= Problem to solve =
In the listing below, render the lines from the one containing "Image resolution: width=327" through the one containing "center [202, 115].", both included, as a numbered list, skipping any blank lines.

Stored records:
┏━━
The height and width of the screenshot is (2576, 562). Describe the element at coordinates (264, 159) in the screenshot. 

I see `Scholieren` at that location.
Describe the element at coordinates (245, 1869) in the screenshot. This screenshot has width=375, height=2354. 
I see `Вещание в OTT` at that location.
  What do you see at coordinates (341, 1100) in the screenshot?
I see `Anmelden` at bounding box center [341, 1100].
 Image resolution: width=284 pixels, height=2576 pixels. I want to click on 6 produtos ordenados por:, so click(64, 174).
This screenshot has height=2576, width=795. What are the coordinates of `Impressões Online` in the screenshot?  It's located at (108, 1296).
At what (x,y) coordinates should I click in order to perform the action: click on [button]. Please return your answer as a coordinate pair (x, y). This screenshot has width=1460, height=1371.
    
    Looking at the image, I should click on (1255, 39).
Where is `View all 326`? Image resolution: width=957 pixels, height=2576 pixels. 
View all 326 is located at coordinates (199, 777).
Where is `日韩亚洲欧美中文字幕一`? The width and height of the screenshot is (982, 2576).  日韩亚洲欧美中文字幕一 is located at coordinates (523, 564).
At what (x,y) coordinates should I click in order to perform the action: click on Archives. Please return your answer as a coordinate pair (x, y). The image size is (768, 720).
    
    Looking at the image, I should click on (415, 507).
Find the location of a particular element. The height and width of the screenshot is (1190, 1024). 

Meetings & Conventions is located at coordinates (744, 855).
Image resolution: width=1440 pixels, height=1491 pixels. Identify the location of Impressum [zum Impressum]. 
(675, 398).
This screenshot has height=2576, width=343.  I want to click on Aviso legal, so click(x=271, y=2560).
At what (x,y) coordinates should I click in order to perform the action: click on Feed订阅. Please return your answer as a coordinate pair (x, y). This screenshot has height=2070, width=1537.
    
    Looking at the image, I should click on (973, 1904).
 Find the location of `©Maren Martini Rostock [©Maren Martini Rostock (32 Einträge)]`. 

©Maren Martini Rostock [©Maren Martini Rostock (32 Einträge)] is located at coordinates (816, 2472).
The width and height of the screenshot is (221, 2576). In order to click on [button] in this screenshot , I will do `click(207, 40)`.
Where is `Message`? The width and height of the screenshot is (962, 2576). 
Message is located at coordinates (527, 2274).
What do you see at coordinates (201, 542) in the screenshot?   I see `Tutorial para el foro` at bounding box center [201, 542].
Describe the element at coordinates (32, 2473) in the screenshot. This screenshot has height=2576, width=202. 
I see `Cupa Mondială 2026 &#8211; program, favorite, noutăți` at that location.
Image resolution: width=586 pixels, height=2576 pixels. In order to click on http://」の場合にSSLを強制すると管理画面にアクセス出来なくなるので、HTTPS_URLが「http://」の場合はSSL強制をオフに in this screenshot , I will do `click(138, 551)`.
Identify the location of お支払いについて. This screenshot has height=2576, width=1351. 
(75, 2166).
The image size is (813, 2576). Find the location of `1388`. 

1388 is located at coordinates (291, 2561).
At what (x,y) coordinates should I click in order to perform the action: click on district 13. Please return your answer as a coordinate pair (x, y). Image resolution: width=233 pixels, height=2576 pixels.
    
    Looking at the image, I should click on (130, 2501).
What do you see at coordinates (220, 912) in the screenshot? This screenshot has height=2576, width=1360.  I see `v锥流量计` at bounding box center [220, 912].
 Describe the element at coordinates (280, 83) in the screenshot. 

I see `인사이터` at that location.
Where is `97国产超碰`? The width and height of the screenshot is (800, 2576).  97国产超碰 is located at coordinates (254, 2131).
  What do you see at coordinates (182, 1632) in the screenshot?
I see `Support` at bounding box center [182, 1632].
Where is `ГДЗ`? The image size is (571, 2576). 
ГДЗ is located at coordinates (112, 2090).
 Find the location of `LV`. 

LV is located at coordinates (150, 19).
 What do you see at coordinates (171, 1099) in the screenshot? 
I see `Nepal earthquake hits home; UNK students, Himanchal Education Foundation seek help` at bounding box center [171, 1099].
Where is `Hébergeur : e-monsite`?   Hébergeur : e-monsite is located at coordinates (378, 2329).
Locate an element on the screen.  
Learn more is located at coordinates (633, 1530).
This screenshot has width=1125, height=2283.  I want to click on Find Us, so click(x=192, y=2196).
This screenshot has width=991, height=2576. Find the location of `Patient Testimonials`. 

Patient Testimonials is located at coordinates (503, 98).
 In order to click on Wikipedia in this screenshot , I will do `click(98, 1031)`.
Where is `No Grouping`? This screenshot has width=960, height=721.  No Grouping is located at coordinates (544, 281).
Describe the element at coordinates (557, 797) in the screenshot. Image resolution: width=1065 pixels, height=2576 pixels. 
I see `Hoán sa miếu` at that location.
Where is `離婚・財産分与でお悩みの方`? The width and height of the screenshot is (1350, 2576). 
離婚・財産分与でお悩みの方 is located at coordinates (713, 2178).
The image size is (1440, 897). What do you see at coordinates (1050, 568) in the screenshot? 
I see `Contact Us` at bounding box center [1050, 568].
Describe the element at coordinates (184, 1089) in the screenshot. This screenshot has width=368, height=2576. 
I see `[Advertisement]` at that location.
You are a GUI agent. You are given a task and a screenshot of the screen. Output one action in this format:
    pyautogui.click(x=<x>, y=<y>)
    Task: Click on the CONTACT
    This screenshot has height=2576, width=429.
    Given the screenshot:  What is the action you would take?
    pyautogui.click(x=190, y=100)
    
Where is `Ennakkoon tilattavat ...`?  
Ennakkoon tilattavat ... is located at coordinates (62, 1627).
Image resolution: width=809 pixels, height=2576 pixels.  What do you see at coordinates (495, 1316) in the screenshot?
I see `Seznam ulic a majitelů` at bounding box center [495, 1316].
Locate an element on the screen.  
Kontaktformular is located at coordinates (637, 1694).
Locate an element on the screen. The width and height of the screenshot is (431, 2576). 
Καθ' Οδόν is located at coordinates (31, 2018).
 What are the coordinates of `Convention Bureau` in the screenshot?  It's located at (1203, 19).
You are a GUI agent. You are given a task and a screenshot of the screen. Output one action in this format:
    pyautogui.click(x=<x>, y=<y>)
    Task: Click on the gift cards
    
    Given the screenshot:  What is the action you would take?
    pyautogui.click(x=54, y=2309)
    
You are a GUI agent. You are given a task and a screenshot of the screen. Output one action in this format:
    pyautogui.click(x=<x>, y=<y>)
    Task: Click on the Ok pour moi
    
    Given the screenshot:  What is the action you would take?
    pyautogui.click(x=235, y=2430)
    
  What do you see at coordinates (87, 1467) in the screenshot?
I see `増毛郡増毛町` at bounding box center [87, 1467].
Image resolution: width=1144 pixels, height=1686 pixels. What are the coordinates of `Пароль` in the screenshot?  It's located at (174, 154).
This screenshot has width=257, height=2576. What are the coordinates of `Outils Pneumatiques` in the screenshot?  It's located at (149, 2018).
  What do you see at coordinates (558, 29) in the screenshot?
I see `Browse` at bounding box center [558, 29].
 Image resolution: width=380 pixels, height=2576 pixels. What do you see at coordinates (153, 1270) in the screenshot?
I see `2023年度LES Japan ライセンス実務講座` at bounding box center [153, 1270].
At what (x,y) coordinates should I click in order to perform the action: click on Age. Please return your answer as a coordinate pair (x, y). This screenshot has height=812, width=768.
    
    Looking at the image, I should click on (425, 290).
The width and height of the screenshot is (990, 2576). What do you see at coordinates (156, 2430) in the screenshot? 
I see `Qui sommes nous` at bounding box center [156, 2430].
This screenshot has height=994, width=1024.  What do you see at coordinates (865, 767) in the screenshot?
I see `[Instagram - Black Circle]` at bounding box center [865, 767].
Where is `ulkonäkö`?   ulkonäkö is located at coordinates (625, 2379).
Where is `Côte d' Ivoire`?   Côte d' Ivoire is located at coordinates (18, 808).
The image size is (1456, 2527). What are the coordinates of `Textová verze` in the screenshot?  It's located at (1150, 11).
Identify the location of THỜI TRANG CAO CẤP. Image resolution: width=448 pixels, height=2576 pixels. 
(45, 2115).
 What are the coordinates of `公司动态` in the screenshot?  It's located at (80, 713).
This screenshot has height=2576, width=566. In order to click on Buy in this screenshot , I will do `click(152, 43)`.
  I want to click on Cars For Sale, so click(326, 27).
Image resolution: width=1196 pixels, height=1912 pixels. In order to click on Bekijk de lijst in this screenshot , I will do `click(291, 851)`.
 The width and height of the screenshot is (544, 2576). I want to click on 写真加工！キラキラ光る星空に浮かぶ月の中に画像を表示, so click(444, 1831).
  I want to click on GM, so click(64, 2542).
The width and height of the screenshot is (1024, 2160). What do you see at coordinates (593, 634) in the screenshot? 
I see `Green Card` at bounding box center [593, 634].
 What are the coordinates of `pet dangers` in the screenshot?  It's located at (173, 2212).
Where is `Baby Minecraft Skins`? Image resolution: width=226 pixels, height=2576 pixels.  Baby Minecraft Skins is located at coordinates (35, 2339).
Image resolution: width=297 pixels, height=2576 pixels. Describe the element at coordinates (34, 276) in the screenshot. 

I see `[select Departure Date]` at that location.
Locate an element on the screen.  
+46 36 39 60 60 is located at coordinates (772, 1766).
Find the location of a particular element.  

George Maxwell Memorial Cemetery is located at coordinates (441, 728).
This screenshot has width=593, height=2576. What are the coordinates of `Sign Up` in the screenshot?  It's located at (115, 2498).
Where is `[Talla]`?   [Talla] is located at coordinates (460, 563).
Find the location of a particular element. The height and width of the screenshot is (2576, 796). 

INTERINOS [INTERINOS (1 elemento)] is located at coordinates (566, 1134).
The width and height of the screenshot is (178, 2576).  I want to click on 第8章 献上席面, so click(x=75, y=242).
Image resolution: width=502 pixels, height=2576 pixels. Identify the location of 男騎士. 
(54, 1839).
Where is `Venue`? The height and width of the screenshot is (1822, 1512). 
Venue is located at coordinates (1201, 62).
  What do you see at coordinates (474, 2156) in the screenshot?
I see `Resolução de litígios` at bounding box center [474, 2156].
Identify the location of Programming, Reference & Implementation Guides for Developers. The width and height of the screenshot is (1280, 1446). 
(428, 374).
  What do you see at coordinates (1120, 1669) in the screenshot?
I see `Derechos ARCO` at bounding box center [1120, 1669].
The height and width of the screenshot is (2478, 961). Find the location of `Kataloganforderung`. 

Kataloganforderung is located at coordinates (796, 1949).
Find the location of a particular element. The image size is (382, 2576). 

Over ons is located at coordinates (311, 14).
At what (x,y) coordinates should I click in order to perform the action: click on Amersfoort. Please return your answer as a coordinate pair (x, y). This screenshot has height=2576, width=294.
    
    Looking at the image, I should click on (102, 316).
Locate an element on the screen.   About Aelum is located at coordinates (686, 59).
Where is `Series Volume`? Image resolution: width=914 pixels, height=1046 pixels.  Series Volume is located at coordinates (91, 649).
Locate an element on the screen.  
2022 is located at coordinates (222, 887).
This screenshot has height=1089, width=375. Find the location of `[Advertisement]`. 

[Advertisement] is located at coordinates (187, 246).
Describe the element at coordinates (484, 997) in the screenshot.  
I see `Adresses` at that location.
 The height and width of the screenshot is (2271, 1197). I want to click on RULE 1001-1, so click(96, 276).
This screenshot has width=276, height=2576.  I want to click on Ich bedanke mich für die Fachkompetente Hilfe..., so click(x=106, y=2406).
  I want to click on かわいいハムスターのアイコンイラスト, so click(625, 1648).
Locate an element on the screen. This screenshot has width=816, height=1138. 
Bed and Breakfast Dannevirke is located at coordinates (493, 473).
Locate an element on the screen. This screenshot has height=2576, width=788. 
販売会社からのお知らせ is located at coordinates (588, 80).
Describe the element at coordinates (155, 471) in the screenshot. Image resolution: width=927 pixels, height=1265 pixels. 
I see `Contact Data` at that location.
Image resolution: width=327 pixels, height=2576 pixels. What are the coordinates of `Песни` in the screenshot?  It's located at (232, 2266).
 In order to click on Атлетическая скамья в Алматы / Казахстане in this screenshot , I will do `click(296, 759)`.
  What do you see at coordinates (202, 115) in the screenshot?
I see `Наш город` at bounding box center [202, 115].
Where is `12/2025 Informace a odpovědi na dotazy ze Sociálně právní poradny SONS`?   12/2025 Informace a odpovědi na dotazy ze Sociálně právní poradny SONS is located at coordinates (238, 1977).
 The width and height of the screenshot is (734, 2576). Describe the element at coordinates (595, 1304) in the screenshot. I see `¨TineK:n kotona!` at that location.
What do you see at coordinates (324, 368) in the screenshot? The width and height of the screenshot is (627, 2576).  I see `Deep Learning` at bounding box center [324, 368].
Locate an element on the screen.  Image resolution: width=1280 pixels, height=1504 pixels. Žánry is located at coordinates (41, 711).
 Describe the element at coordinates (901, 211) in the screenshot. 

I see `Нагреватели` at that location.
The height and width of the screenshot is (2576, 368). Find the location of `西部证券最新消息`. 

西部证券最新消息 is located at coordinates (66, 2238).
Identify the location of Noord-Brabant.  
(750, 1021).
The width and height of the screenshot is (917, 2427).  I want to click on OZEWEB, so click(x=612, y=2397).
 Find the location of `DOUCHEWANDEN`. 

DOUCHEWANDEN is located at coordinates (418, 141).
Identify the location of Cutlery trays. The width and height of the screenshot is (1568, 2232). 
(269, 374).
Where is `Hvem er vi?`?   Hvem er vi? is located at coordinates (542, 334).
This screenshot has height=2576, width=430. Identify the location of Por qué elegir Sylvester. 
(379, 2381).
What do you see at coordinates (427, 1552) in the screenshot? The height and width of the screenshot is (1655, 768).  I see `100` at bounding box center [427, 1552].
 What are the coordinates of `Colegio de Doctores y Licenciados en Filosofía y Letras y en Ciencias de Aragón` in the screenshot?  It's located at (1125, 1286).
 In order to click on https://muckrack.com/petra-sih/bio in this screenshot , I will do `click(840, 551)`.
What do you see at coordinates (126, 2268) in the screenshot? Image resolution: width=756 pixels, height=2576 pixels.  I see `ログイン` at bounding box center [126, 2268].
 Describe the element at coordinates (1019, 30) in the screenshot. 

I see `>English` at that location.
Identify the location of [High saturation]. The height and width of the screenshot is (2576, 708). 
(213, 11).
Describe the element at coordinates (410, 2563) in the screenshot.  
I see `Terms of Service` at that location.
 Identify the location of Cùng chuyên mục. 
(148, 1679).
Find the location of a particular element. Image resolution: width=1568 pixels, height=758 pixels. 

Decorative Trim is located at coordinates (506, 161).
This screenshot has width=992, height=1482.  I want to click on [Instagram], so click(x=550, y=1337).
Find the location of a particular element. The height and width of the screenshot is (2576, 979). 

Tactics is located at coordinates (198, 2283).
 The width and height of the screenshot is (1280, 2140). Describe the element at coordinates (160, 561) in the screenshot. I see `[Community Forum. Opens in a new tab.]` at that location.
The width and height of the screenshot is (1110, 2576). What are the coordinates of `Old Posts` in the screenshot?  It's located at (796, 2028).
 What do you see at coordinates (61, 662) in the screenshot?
┗━━
= Full response =
1. Image resolution: width=327 pixels, height=2576 pixels. What are the coordinates of `Песни` in the screenshot?  It's located at (232, 2266).
2.  In order to click on Атлетическая скамья в Алматы / Казахстане in this screenshot , I will do `click(296, 759)`.
3.   What do you see at coordinates (202, 115) in the screenshot?
4. I see `Наш город` at bounding box center [202, 115].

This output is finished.